- _Page text_
As of 2009, the government in the UK expected "local councils to give people with learning disabilities a genuine opportunity to choose between housing, care and support options that include:
- Supportive living.
- Small-scale ordinary housing.
- Village or intentional communities." (p. 73)

In the research and development sector, the UK has been a leader in supportive living residences and group homes, and in a concept and practice termed active support as part of community integration.

"Supportive living" in the "Valuing People, 21st Century" report defined this approach as: "concerned with designing services round the particular needs and wishes of individuals and is less likely to result in housing and support that is designed around congregate living. Department of Health research has shown that supported living is associated with people having greater overall choice and a wider range of community activities." (p. 73)

===Teams in the UK===
Local supported living teams can advise what supported housing is available in any given area. Other assistance may include:
- a personal assistant or other care services
- Direct Payments to pay for privately sourced care services
- mobility equipment
- home adaptations
- security
- emergency call centre
- meals on wheels

==International collaborations==
As Linda Ward (1995) wrote in her edited text on "Values and Visions: Changing Ideas in Services for People with Learning Difficulties", "the flaws of the "group home model" were recognised sooner in the USA than the UK." (p. 12). Termed "supportive living", she says these developments have been richly documented by Racino, Walker, O'Connor, & Taylor (1993). Written at the time of the nine-state pilots by the federal government on Community Supported Living Arrangements in the US, she noted great interstate variability in what it was and did identify the primary principles near the 1991 national organizational study (separation of housing and support, one individual at a time, full user choice and control, rejecting no one, and a focus on relationships, with maximum use of informal support and community resources). For comparisons, about the same time, Paul Williams (1995) identified the residential services available in Great Britain, including life sharing, hostels, staffed houses, living alone, lodgings, family placements, group homes, living with families, short-term care, hospitals and village communities, among others.

- _Information shown_

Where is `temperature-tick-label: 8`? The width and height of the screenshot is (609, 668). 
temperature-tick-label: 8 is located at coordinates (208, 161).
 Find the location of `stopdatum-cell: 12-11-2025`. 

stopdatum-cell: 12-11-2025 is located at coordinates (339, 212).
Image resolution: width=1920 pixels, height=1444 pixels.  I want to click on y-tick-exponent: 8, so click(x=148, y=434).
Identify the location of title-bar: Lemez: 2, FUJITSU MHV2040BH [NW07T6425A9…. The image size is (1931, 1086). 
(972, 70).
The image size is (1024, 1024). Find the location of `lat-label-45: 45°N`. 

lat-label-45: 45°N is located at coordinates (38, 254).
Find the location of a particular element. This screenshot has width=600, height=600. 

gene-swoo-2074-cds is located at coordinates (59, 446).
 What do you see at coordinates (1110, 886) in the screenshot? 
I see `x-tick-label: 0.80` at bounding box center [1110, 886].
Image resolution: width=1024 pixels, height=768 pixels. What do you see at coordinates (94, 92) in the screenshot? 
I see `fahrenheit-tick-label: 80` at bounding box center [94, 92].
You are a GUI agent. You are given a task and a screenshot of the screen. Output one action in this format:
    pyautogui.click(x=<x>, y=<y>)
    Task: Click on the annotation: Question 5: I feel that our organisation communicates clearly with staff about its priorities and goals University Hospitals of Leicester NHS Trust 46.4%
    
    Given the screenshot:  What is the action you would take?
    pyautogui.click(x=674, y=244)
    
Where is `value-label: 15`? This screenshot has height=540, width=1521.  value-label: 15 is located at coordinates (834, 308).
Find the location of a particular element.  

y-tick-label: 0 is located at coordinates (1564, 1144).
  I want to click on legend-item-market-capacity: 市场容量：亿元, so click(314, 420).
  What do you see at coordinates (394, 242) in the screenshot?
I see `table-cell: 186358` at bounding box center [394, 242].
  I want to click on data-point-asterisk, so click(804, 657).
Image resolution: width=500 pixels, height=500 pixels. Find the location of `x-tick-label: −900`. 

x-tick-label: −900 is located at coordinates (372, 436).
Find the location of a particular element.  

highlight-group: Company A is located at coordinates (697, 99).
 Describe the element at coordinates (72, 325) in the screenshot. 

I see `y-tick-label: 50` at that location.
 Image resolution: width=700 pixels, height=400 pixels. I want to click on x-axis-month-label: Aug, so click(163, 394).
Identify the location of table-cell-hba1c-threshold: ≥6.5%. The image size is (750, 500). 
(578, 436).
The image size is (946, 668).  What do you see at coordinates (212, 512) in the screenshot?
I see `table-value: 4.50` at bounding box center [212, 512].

- _Required action_
Render this sentence from the supported living text in Spanish: "Local supported living teams can advise what supported housing is available in any given area." The items can be set aside; they aren't needed here.

- _Exercise response_
Los equipos locales de vida con apoyo pueden asesorar sobre qué viviendas con apoyo hay disponibles en cualquier zona determinada.